Determinants occur throughout mathematics. The use of determinants in calculus includes the Jacobian determinant in the substitution rule for integrals of functions of several variables. They are used to define the characteristic polynomial of a matrix that is an essential tool in eigenvalue problems in linear algebra. In some cases they are used just as a compact notation for expressions that would otherwise be unwieldy to write down.

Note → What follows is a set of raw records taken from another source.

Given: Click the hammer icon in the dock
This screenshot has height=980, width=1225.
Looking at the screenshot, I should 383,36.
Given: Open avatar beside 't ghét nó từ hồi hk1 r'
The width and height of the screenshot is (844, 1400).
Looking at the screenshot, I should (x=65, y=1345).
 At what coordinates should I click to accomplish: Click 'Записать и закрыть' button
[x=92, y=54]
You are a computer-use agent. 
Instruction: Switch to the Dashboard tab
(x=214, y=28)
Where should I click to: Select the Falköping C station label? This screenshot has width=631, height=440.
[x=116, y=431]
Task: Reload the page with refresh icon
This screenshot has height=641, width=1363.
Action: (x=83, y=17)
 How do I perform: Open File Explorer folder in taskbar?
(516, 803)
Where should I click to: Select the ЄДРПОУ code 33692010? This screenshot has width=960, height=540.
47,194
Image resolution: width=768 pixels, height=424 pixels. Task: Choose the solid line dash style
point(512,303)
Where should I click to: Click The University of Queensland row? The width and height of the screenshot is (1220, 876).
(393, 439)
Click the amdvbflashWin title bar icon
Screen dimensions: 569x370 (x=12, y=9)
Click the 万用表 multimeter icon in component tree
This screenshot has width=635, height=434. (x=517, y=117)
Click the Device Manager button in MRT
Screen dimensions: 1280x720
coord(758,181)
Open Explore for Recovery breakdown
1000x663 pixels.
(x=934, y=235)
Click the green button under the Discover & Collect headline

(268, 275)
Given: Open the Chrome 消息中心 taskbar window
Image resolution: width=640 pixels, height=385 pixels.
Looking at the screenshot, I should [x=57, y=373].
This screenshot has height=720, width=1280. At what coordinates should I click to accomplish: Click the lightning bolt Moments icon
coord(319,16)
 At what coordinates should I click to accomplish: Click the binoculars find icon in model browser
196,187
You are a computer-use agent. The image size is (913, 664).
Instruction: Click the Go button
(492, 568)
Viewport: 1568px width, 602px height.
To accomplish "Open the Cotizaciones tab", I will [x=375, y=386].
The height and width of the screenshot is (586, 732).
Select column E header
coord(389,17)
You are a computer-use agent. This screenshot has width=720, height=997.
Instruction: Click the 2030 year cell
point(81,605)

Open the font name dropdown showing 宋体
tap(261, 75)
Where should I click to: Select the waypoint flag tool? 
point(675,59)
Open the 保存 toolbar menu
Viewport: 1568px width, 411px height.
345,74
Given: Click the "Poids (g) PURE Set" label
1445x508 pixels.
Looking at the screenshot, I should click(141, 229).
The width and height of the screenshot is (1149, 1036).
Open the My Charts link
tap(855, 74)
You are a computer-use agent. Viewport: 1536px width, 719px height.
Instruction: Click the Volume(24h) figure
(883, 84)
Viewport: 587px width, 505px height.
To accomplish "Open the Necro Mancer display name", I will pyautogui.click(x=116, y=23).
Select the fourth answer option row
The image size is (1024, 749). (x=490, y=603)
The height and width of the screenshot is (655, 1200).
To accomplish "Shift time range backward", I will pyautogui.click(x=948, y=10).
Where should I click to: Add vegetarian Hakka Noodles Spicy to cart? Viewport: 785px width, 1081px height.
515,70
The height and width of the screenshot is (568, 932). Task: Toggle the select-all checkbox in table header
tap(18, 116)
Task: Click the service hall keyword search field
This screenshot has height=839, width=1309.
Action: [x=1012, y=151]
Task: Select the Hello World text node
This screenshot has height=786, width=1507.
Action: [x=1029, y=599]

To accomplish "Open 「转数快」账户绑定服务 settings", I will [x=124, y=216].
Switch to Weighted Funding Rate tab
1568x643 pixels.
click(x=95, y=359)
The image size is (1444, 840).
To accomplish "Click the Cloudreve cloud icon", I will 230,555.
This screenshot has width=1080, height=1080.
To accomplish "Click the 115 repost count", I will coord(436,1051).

The determinant of a matrix A is denoted det(A), det A, or |A|. In the case where the matrix entries are written out in full, the determinant is denoted by surrounding the matrix entries by vertical bars instead of the brackets or parentheses of the matrix. For instance, the determinant of the matrix

${\begin{bmatrix}a&b&c\\d&e&f\\g&h&i\end{bmatrix}}$ is written

${\begin{vmatrix}a&b&c\\d&e&f\\g&h&i\end{vmatrix}}$ and has the value

$(aei+bfg+cdh)-(ceg+bdi+afh).\,$ Although most often used for matrices whose entries are real or complex numbers, the definition of the determinant only involves addition, subtraction and multiplication, and so it can be defined for square matrices with entries taken from any commutative ring. Thus for instance the determinant of a matrix with integer coefficients will be an integer, and the matrix has an inverse with integer coefficients if and only if this determinant is 1 or −1 (these being the only invertible elements of the integers). For square matrices with entries in a non-commutative ring, for instance the quaternions, there is no unique definition for the determinant, and no definition that has all the usual properties of determinants over commutative rings.

## Definition

There are various ways to define the determinant of a square matrix A, i.e. one with the same number of rows and columns. Perhaps the most natural way is expressed in terms of the columns of the matrix. If we write an n × n matrix in terms of its column vectors

$A={\begin{bmatrix}a_{1},&a_{2},&\ldots ,&a_{n}\end{bmatrix}}$ where the $a_{j}$ are vectors of size n, then the determinant of A is defined so that

{\begin{aligned}&\det {\begin{bmatrix}a_{1},&\ldots ,&ba_{j}+cv,&\ldots ,a_{n}\end{bmatrix}}=b\det(A)+c\det {\begin{bmatrix}a_{1},&\ldots ,&v,&\ldots ,a_{n}\end{bmatrix}}\\&\det {\begin{bmatrix}a_{1},&\ldots ,&a_{j},&a_{j+1},&\ldots ,a_{n}\end{bmatrix}}=-\det {\begin{bmatrix}a_{1},&\ldots ,&a_{j+1},&a_{j},&\ldots ,a_{n}\end{bmatrix}}\\&\det(I)=1\end{aligned}} where b and c are scalars, v is any vector of size n and I is the identity matrix of size n. These equations say that the determinant is a linear function of each column, that interchanging adjacent columns reverses the sign of the determinant, and that the determinant of the identity matrix is 1. These properties mean that the determinant is an alternating multilinear function of the columns that maps the identity matrix to the underlying unit scalar. These suffice to uniquely calculate the determinant of any square matrix. Provided the underlying scalars form a field (more generally, a commutative ring with unity), the definition below shows that such a function exists, and it can be shown to be unique.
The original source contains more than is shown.